Sales Experience – How to Get It, Describe It & Smash Interviews

Sales Experience

As an active quota-carrying Senior Account Executive in the SaaS sales industry, I know the challenges of getting sales experience, and then getting it all across to land your next sales job.

But there’s no need to worry; with some hard work, persistence, and tricks of the trade, you can gain the necessary sales experience and become a top candidate for the job.

Whether it’s mastering specific sales tools, having more charisma than a Disney Prince at a ball, or developing the ability to deliver a sales pitch smoother than my wedding dance (Ok, not that one!), all these traits can be developed with time and practice, and hiring managers know that.

In this article, we’ll discuss how you can get sales experience, describe it, and ace your interviews.

What Is Sales Experience and What Counts?

Sales experience is a broad term that encompasses any role or activity where you’ve had to persuade or convince someone—whether it’s a product, a service, or an idea. This is super important to remember.
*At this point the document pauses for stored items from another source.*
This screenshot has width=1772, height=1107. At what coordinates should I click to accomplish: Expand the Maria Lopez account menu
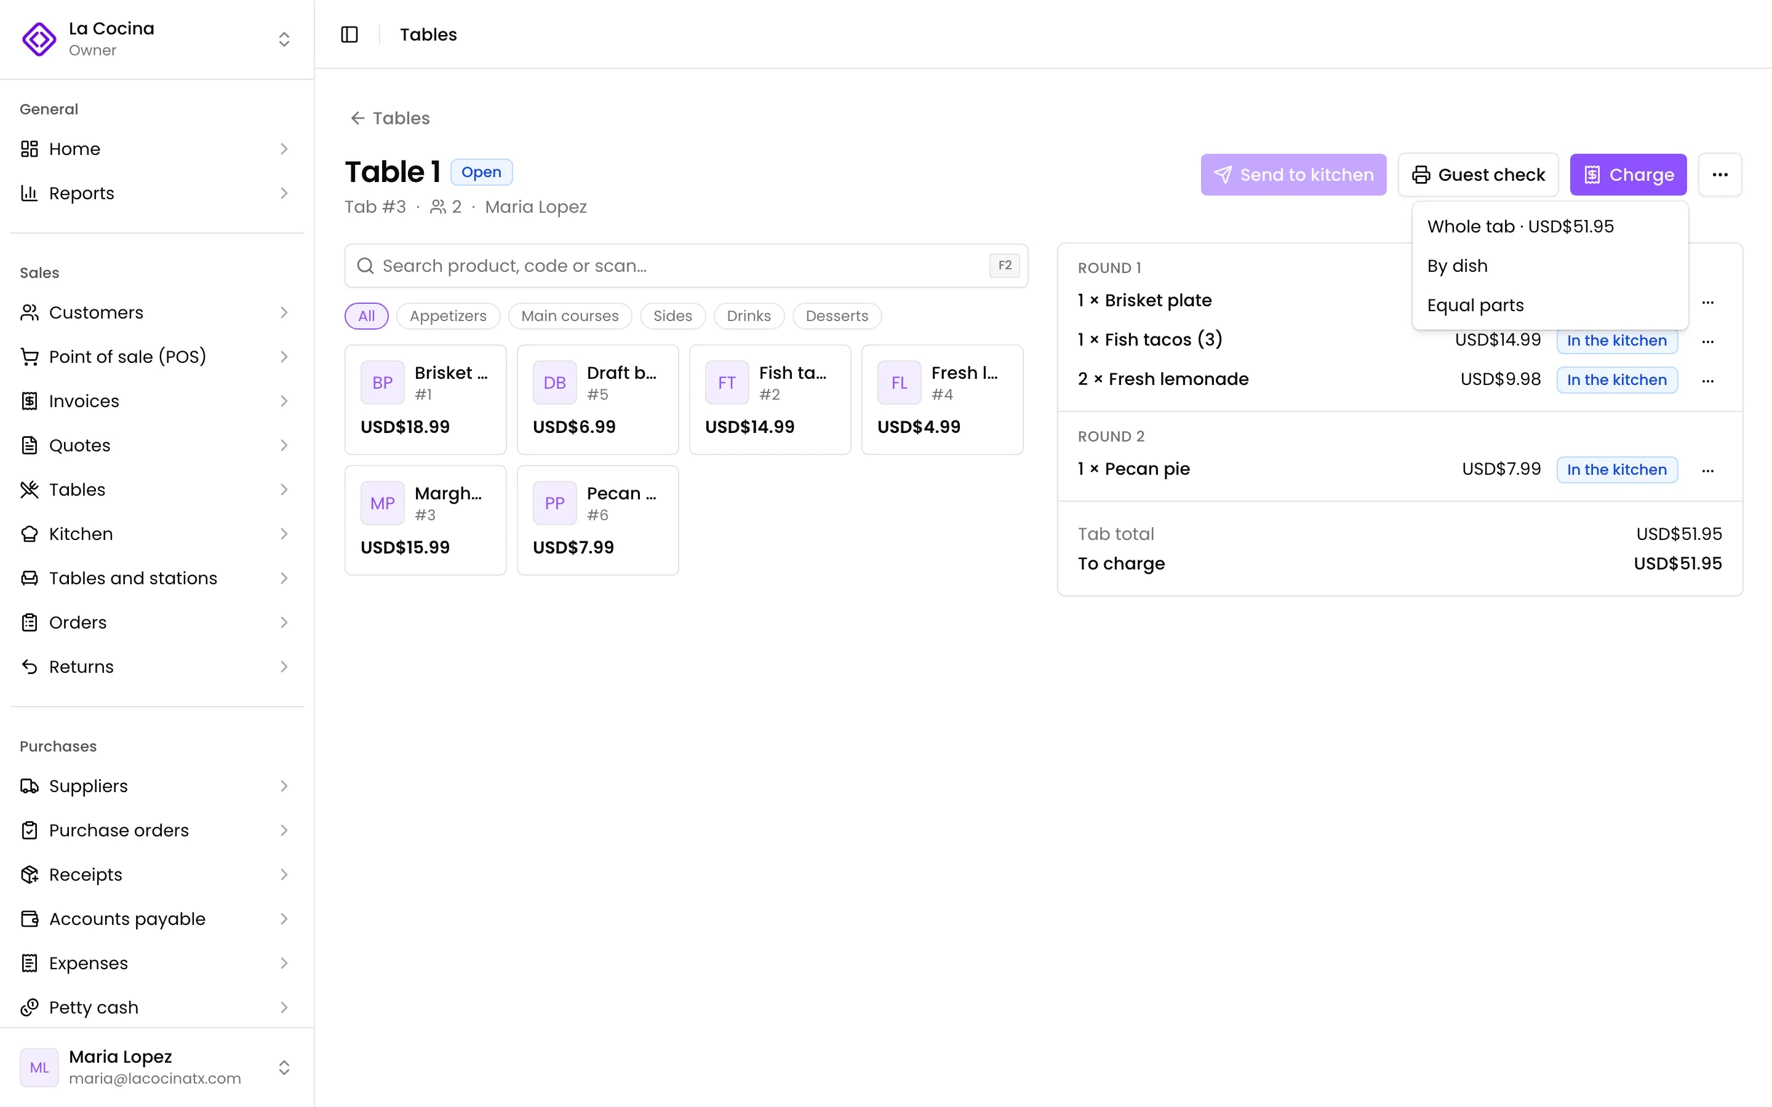pyautogui.click(x=157, y=1067)
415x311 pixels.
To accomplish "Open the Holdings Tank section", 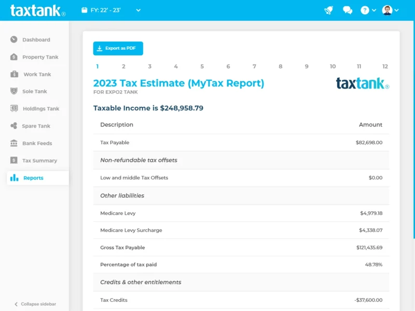I will point(13,108).
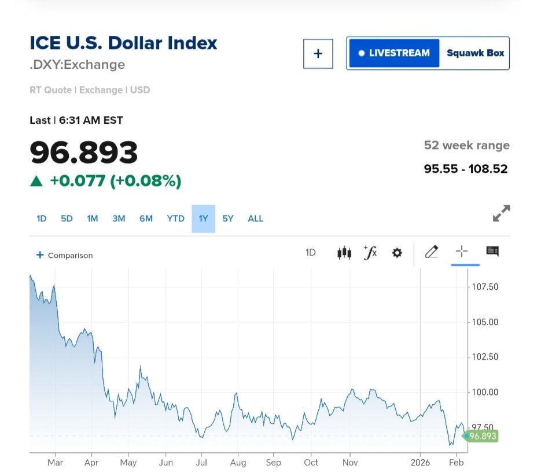Viewport: 541px width, 473px height.
Task: Open the fx studies indicator icon
Action: [370, 252]
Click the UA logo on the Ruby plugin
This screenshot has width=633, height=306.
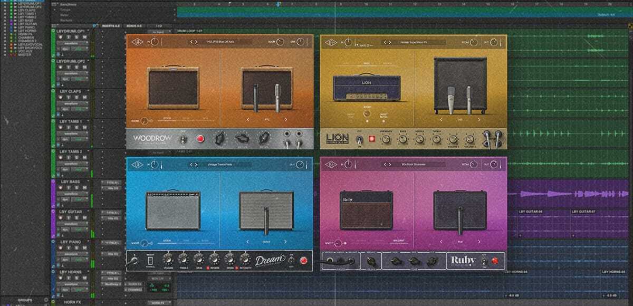pos(331,165)
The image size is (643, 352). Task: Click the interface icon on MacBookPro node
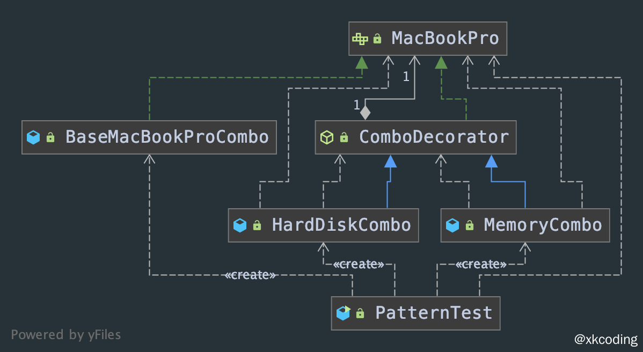(x=360, y=38)
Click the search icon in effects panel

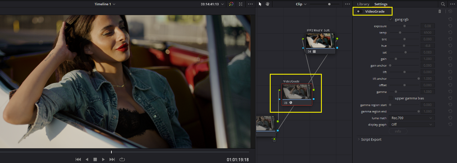tap(443, 4)
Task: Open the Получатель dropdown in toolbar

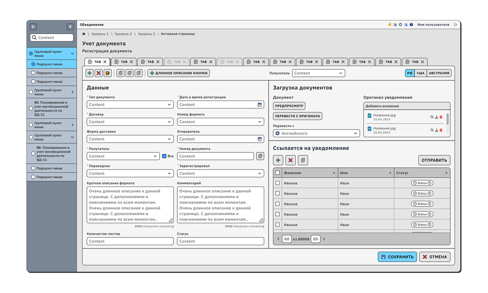Action: click(318, 73)
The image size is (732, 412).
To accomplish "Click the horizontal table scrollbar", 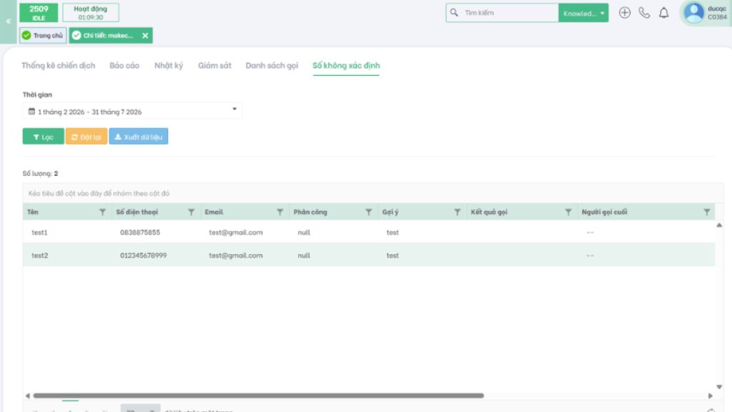I will tap(258, 396).
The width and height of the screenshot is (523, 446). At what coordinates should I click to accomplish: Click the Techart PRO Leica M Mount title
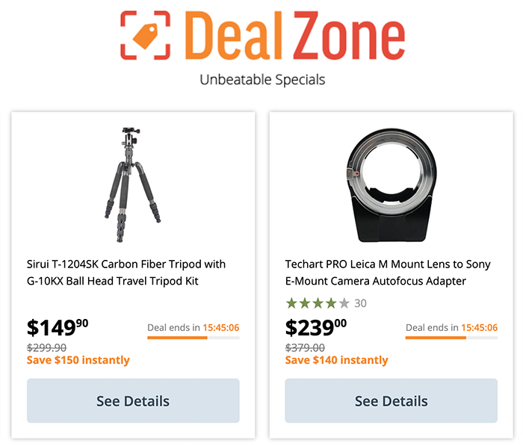388,273
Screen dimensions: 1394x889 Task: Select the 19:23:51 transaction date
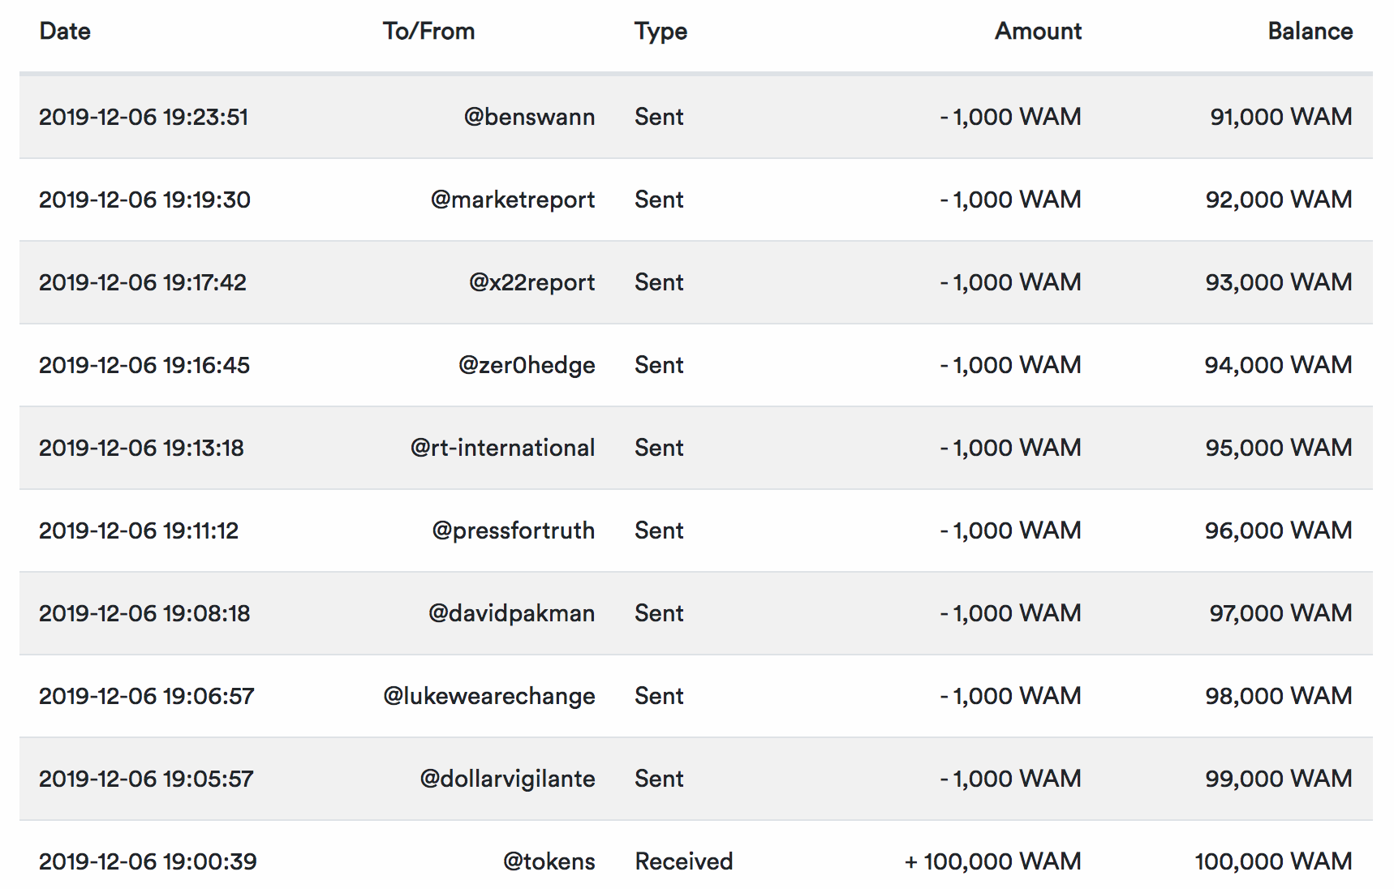tap(144, 117)
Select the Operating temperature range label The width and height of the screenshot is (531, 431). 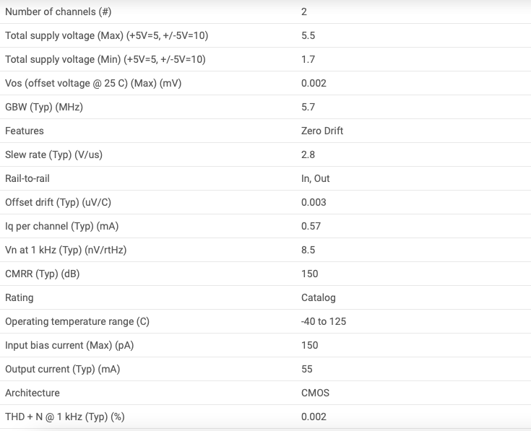coord(77,321)
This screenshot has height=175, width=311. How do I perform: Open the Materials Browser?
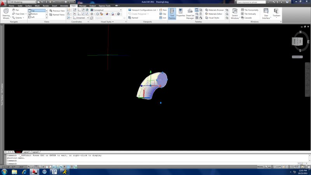pyautogui.click(x=216, y=10)
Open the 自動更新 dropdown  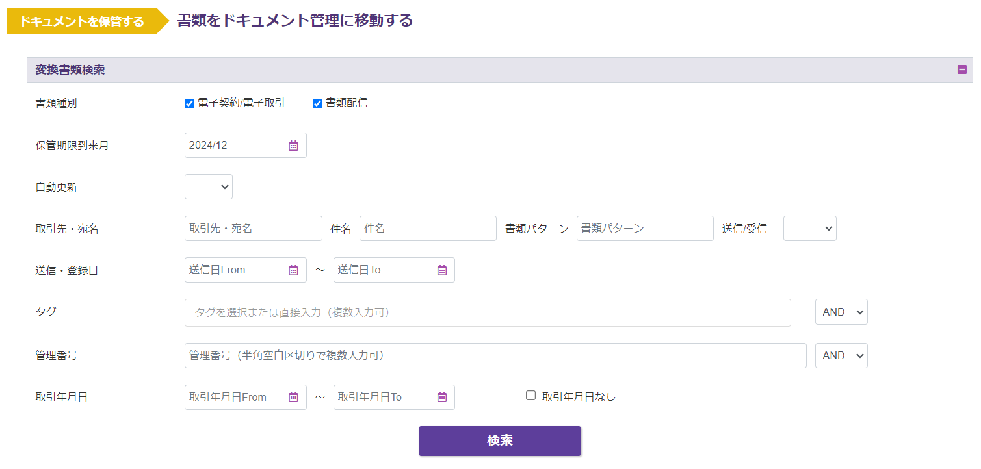click(209, 186)
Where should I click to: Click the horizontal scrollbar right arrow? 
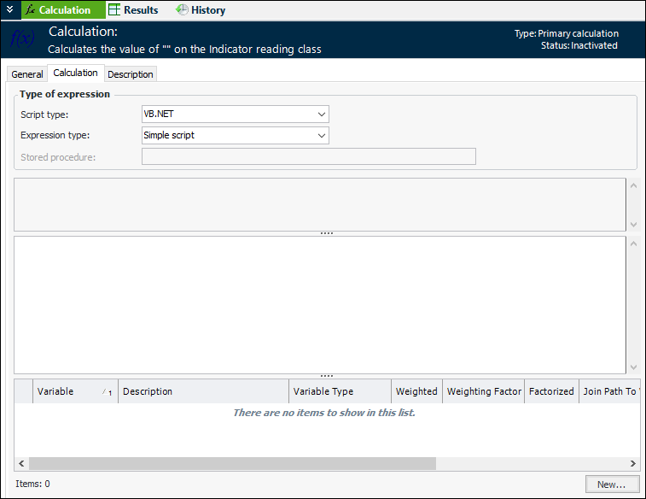coord(632,463)
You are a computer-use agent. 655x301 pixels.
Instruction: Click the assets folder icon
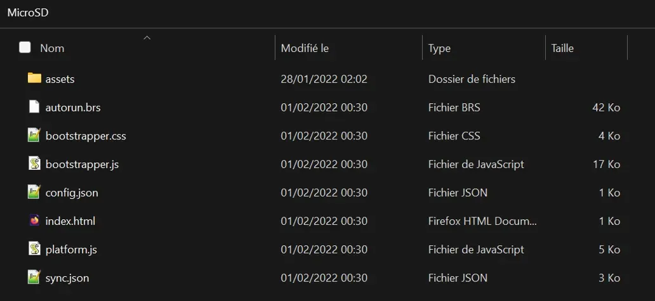[34, 79]
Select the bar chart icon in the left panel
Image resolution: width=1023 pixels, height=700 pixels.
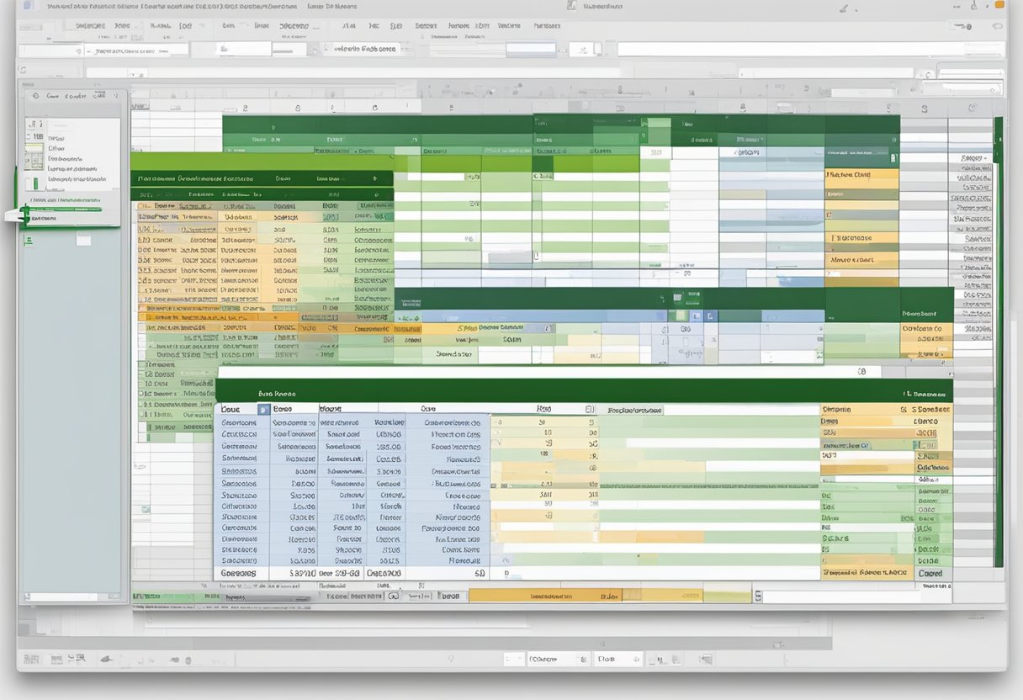34,183
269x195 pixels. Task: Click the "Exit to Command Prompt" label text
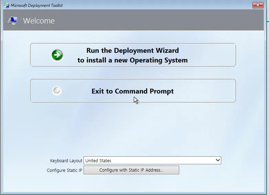coord(132,91)
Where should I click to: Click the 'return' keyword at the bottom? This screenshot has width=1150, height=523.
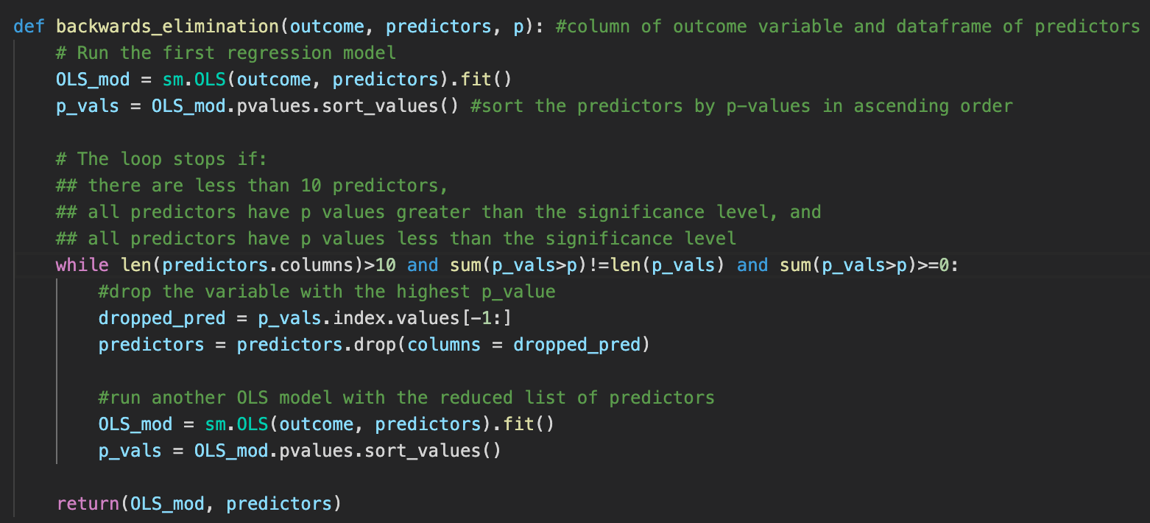(88, 504)
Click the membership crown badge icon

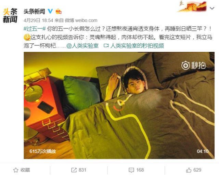[x=59, y=11]
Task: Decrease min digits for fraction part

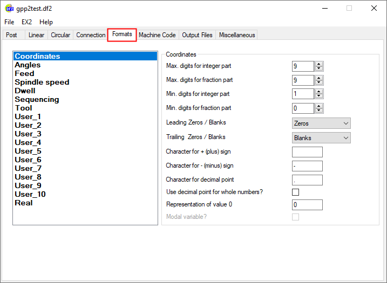Action: 319,111
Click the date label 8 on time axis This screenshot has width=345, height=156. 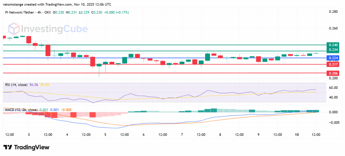click(220, 134)
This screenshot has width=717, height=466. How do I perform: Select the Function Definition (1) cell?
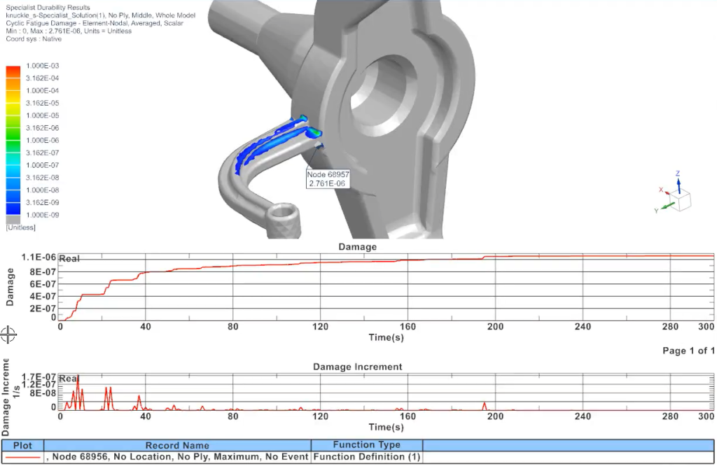click(366, 458)
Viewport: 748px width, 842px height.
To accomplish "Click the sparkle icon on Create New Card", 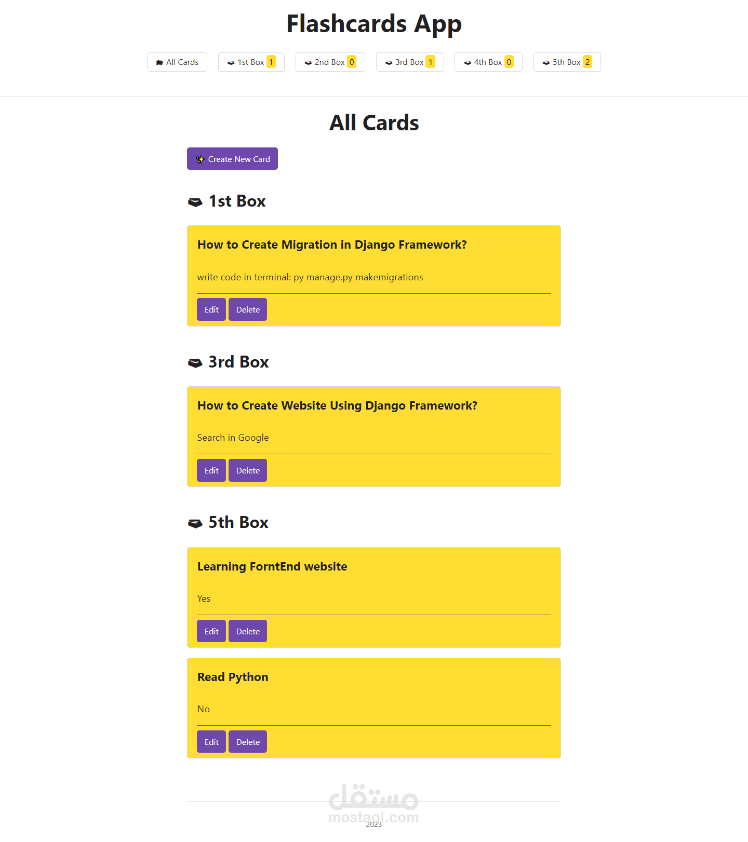I will (200, 159).
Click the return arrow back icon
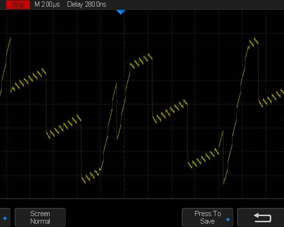The image size is (284, 227). click(262, 218)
You don’t need ‘sales’ in your job title to land a sales role.

I used my consultancy background to move into sales so I can speak from experience on this. All you have to do is think of it from a different angle and the floodgates will open.

So what counts?

  • Customer Service: You suggest suitable products or services which is a form of selling
  • Marketing: You create attractive campaigns to drive purchases
  • Leadership: You sell your vision to motivate your team
  • Consultant: You need to sell your experience and advice (in my case, also identifying upsell opportunities)
  • Volunteer work: Yes even volunteer work counts. It can involve fundraising or selling things to customers

So if you’ve ever had to sell an idea or persuade someone about something, you’ve gained valuable sales experience.

Types of Sales Experience

If you are new to sales then you need to understand the different types of sales and how each one operates. You will also want to make sure you go after the right role to best serve the sales career you want.

Mind map showing the 8 types of sales experience

I’m a field sales rep so I travel a lot and get to be client-facing which I love. If you are starting out then you might want to consider telemarketing or inside sales. You can often land these roles with little to no sales experience. See it as a stepping stone!

Here’s a round-up of the types of sales experience out there.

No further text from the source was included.